Getting Started with NNS: Sampling and Simulation

library(NNS)
library(data.table)
require(knitr)
require(rgl)

NNS offers several novel sampling methods from any distribution, as well as simulating variables while maintaining their dependence.

Sampling

CDFs

Cumulative distribution functions (CDFs) represent the probability a variable $$X$$ will take a value less than or equal to $$x$$. $F(x) = P(X \leq x)$

Empirical CDF

The empirical CDF is a simple construct, provided in the base package of R. We can generate an empirical CDF with the ecdf function and create a function (P) to return the CDF of a given value of $$X$$.

set.seed(123); x = rnorm(100)
ecdf(x)
## Empirical CDF
## Call: ecdf(x)
##  x[1:100] = -2.3092, -1.9666, -1.6867,  ...,  2.169, 2.1873
P = ecdf(x)
P(0); P(1)
## [1] 0.48
## [1] 0.83

Lower Partial Moment CDF (LPM.ratio)

The empirical CDF and Lower Partial Moment CDF (LPM.ratio) are identical when the degree term of the LPM.ratio is set to zero.

Degree 0 LPM: $LPM(0,t,X)=\frac{1}{N}\sum_{n=1}^{N}[max(t-X_n),0]^0$ LPM.ratio is equivalent to the following form for any target $$(t)$$ and variable $$X$$: $LPM(0,t,X)=\frac{LPM(0,t,X)}{LPM(0,t,X)+UPM(0,t,X)}$

Using the same targets from our ecdf example above (0,1) we can compare LPM.ratios.

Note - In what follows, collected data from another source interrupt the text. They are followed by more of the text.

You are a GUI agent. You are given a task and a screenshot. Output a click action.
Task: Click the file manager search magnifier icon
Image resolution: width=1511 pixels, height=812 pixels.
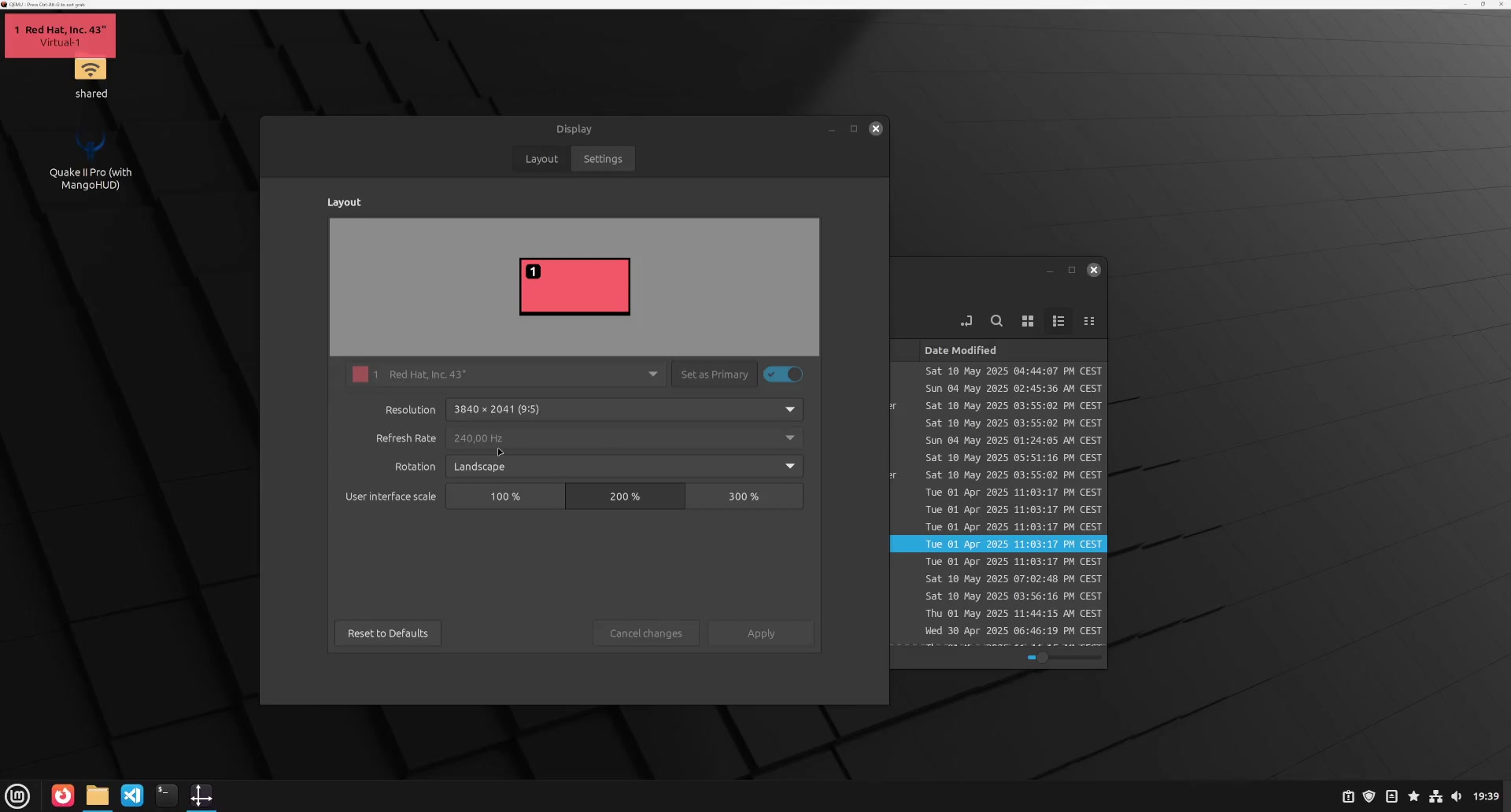[996, 321]
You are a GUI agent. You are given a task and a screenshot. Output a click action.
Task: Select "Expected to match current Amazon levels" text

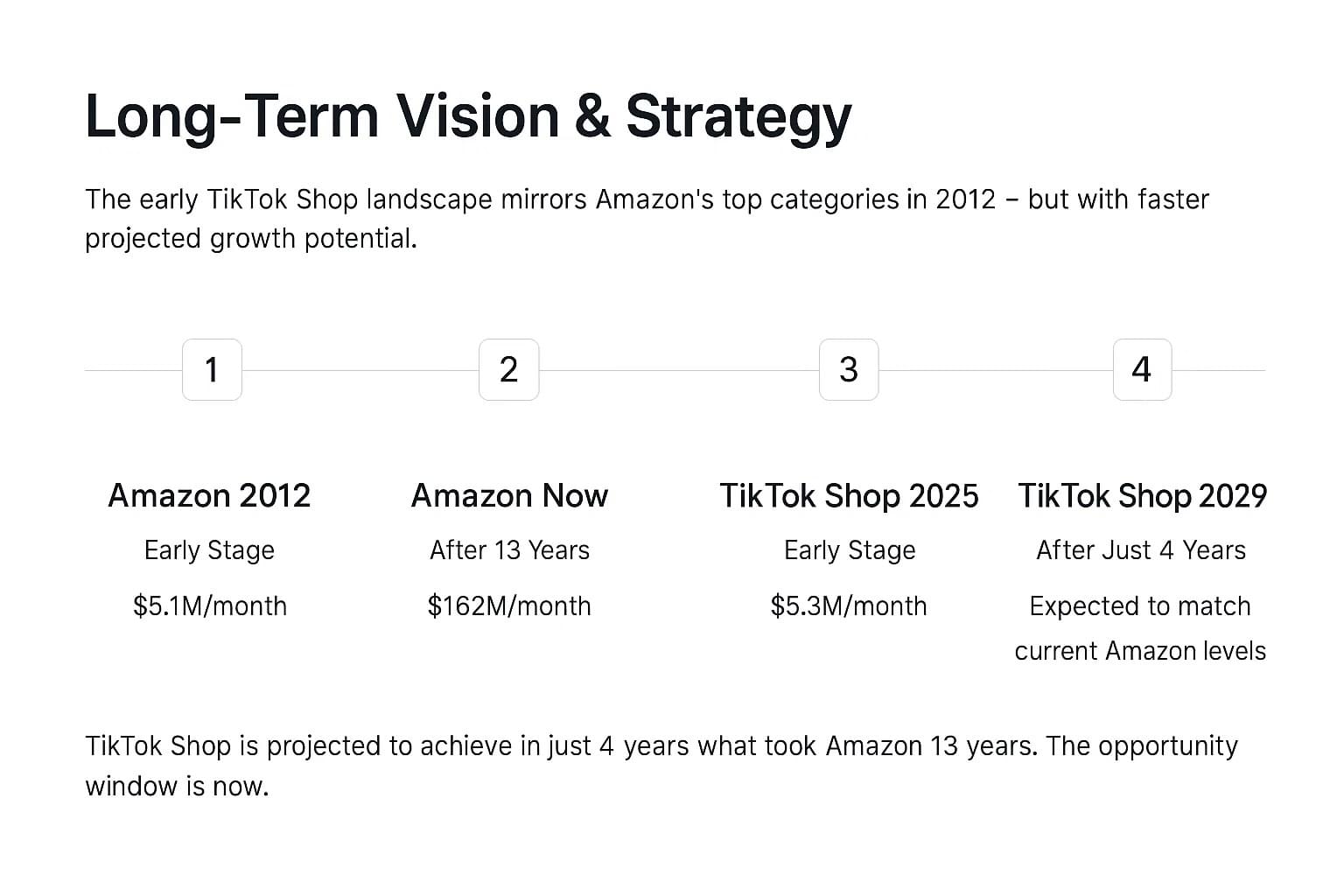(x=1140, y=628)
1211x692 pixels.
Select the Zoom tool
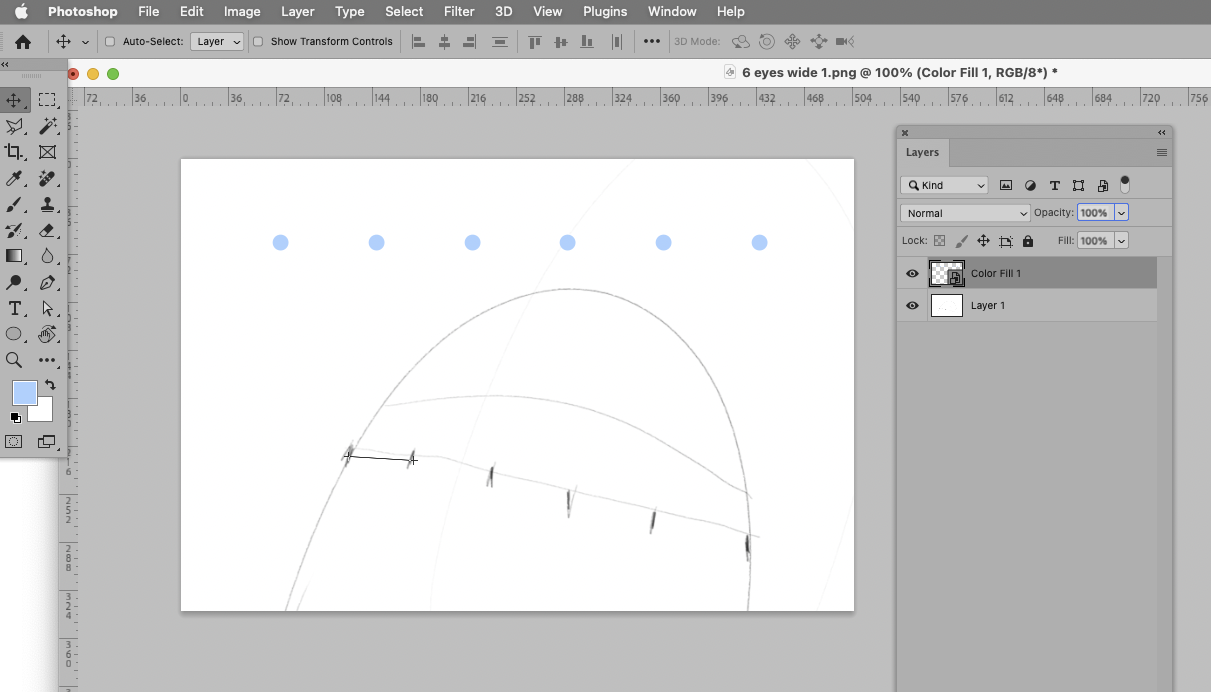(15, 360)
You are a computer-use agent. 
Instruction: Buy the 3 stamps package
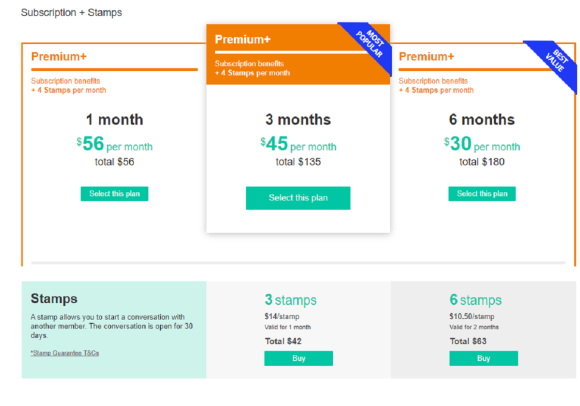[x=299, y=358]
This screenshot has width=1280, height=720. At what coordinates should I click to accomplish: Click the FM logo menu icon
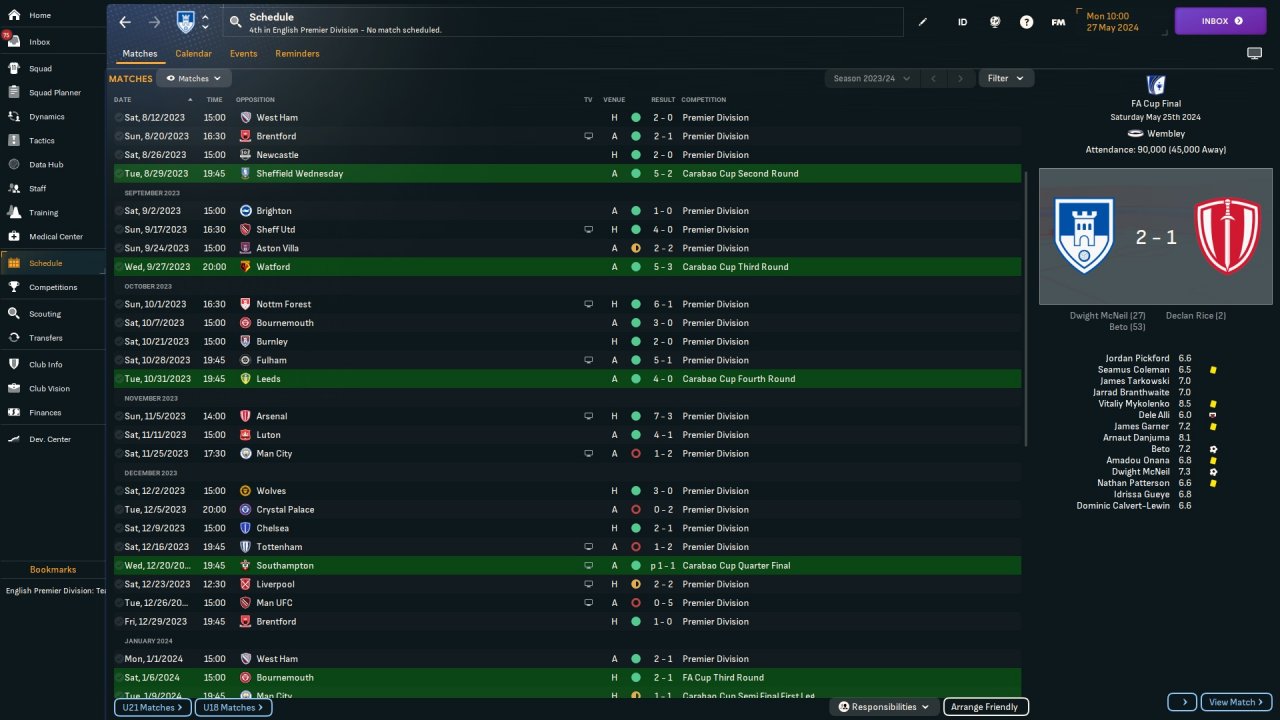click(x=1058, y=22)
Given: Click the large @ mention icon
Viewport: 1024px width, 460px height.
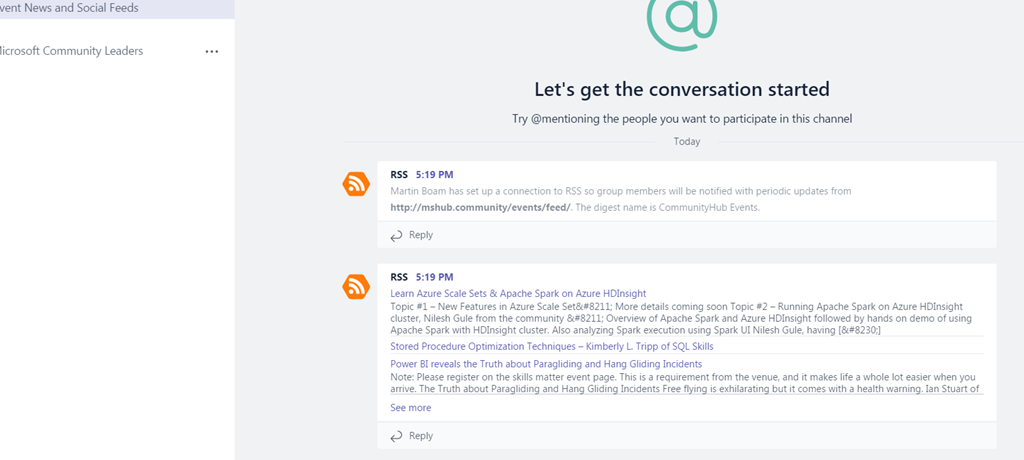Looking at the screenshot, I should pyautogui.click(x=682, y=20).
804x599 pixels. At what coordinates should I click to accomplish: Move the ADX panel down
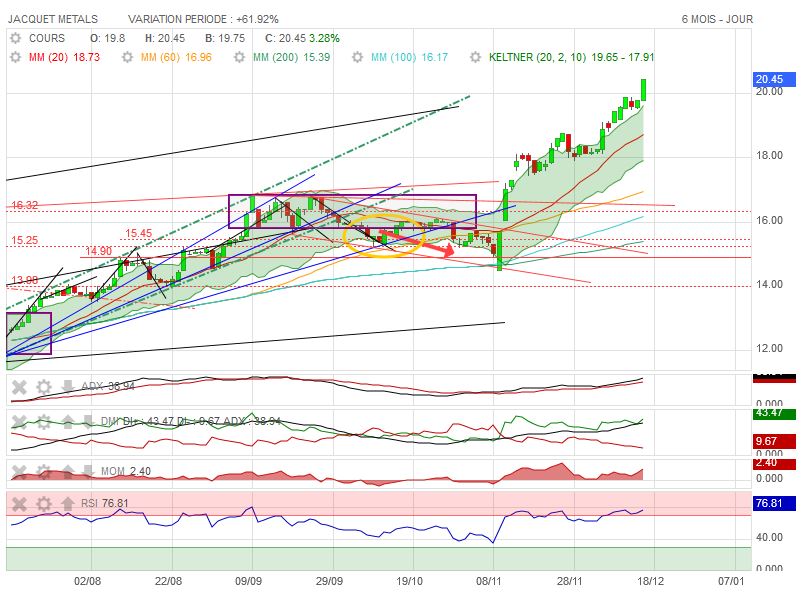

LPM.ratio(degree = 0, target = 0, variable = x); LPM.ratio(degree = 0, target = 1, variable = x)
## [1] 0.48
## [1] 0.83

Calculating the probability for every target value in $$X$$, we can plot both methods visualizing their identical results. ecdf function in black and LPM.ratio in red.

LPM.ratio degree > 0

By simply increasing the degree parameter to any positive real number, we can generate different CDFs of our initial distribution $$x$$.

Generating PDFs with (LPM.VaR)

We can now generate distributions using the same insights and degree manipulation in the corresponding LPM.VaR function, a la value-at-risk, providing inverse CDF estimates.

The general form in the following plots is:

LPM.VaR(percentile = seq(0, 1, length.out = 100), degree = 0, x = x)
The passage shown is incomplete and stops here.